Neben dem bleibenden Vorstandssprecher Alexander Gerber wird ab 1. Mai Johannes Kamps-Bender als Demeter-Vorstand den Verband führen. Kamps-Bender bringt unter anderem Kompetenz und Erfahrung in den Bereichen Marketing, Management und praktische Landwirtschaft mit. Er freut sich auf die Zusammenarbeit. Auf seinem Hof arbeitet er mit Zugpferden, und so nutzte er folgendes Bild, um den Delegierten darzustellen, wie er die neue Rolle beginnt: „Bei der Pferdearbeit kommt es nicht nur darauf an, dass man ein gutes Gespann hat, sondern auch darauf, dass man den Pflug richtig anpackt und den Blick nach vorne richtet.“

Gesetzesrahmen darf nicht zum Stolperstein für Bio werden

Viele Delegierte zeigten sich besorgt über die möglichen Auswirkungen der neuen EU-Ökoverordnung und der Düngeverordnung auf die Betriebe. Die Länderbehörden sind aufgerufen, nun an einer praktikablen Umsetzung der Düngeverordnung zu arbeiten. Nitrateinträge ins Grundwasser müssen effektiv verringert werden, dabei müssen die Hauptverschmutzungsquellen angegangen werden. Aber für ökologische Betriebe, die das Grundwasser kaum belasten, braucht es pragmatische Lösungen statt mehr Bürokratie und unpassender Regeln. Auch bei der EU-Ökoverordnung gibt es noch viel Unsicherheit, insbesondere zu den möglichen Folgen des neuen Ansatzes zur Vorsorge gegen Kontaminationen von außerhalb des Betriebes. Hier wird die Politik aufgefordert, bei den nachgelagerten Rechtsakten sowie bei der Umsetzung in den Ländern die Bio-Akteure anzuhören und mitzunehmen.

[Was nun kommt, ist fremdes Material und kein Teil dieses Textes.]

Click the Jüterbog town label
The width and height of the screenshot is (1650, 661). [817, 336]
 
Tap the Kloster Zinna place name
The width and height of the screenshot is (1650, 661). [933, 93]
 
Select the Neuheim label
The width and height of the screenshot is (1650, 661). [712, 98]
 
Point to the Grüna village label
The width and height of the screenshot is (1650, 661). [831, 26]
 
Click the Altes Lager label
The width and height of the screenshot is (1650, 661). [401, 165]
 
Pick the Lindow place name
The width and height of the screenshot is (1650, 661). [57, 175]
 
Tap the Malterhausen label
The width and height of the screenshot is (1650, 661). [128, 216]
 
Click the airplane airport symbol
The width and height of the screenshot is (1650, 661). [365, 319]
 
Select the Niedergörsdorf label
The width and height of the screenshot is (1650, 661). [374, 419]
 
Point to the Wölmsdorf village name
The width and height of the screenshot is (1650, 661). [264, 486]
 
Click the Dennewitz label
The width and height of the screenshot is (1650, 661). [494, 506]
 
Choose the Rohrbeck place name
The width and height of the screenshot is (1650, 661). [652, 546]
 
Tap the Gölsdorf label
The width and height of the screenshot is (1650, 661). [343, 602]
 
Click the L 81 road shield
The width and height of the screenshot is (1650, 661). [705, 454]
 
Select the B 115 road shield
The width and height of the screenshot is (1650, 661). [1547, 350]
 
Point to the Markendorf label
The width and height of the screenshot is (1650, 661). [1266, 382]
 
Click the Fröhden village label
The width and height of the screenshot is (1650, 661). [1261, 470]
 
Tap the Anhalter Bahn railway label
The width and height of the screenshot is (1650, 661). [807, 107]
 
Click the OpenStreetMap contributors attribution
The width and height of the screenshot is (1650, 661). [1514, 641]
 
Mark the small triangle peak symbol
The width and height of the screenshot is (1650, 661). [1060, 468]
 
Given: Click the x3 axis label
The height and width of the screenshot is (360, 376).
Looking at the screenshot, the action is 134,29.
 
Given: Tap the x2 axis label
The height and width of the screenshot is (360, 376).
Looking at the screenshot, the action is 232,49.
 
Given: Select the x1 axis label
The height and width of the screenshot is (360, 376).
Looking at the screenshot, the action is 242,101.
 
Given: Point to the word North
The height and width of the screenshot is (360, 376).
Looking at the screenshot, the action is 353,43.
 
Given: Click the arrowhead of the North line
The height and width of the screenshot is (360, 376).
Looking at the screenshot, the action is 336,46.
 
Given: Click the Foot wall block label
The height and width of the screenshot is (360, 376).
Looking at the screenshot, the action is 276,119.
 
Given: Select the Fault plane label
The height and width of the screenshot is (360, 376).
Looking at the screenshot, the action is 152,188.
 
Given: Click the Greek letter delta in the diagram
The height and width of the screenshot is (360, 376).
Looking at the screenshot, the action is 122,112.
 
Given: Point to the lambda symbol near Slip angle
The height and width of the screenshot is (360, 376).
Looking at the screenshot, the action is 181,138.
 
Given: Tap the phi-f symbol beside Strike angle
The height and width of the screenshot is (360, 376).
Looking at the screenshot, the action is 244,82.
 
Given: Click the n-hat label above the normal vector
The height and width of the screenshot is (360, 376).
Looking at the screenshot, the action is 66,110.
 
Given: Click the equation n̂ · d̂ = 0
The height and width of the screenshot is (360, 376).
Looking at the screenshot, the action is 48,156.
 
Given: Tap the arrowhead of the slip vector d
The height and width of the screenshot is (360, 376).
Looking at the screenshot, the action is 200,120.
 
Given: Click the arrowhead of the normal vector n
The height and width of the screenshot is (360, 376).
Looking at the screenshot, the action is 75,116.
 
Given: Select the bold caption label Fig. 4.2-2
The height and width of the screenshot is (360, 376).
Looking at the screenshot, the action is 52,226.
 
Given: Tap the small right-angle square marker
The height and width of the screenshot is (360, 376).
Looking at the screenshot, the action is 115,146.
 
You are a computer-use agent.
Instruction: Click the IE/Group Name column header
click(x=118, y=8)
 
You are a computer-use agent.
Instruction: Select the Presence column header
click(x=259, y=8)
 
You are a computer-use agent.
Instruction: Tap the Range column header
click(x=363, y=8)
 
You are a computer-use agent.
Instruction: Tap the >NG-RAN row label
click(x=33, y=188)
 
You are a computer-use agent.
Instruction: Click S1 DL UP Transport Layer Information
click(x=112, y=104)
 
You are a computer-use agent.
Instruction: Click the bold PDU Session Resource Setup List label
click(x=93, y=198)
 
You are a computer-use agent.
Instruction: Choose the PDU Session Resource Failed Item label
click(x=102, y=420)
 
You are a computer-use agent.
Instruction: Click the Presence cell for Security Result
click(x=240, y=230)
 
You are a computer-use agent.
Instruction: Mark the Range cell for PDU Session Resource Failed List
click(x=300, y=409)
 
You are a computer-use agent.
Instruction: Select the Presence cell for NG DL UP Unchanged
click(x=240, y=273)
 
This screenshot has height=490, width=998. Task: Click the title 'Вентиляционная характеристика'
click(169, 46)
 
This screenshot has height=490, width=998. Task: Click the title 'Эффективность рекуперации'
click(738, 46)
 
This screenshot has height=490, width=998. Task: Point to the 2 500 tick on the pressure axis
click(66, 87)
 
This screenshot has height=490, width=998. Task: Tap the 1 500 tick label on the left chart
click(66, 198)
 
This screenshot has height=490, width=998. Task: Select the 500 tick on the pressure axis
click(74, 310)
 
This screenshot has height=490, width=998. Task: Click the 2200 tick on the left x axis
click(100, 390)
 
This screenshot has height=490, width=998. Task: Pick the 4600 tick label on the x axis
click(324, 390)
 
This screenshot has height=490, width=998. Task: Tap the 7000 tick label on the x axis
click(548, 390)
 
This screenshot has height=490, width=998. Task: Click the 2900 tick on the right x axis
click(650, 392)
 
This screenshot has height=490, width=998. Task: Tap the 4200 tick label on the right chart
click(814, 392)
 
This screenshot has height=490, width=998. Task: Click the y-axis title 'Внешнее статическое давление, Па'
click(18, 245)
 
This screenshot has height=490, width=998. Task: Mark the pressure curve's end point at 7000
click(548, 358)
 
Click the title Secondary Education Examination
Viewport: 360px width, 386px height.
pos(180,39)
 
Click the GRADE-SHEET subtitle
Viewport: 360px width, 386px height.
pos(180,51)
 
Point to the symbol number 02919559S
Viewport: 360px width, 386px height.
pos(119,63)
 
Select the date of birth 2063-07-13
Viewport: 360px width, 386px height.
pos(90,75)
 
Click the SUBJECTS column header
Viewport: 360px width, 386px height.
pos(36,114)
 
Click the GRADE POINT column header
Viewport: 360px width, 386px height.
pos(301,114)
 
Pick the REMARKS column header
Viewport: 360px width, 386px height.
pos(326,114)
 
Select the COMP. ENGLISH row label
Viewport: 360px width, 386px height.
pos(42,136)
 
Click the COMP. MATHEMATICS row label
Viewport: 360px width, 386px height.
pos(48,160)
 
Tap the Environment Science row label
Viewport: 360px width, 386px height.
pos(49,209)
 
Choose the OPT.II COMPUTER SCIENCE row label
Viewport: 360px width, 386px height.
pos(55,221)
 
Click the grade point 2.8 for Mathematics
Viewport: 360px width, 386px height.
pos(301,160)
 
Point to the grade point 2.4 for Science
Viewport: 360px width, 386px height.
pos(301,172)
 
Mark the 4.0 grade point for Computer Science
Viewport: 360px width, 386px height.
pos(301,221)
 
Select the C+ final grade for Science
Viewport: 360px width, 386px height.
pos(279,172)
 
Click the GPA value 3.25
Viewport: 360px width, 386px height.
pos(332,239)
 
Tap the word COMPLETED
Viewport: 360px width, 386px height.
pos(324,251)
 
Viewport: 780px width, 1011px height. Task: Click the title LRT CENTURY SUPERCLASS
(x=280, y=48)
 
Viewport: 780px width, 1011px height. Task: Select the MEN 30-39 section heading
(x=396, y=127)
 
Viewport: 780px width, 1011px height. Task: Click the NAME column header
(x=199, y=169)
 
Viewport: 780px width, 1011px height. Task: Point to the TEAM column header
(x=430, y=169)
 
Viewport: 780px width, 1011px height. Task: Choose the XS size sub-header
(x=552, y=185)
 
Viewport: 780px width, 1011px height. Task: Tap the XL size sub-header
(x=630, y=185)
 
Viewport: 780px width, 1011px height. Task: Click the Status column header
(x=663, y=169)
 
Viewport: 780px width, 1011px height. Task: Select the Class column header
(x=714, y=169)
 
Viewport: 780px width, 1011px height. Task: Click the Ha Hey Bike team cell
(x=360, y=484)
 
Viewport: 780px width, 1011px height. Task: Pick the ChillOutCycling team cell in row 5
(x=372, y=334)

Kultur des Zuhörens pflegen

Passend zur Forderung nach einem besseren Dialog mit der Politik zitierte Vorstandssprecher Alexander Gerber den Bauern Biju Negi aus Indien: «Heute haben wir aufgehört, auf Bäuerinnen und Bauern zu hören. Wenn wir aufhören zuzuhören, werden wir bald taub, dann werden wir stumm, und bald darauf blind und dann degenerieren wir … Bäuerinnen und Bauern hören ständig zu, sie hören dem Leben zu und sie hören der Erde zu. Bäuerinnen und Bauern säen und ernten Leben, Kultur, Bildung, Medizin, alle Künste – Bäuerinnen und Bauern säen die Menschheit.»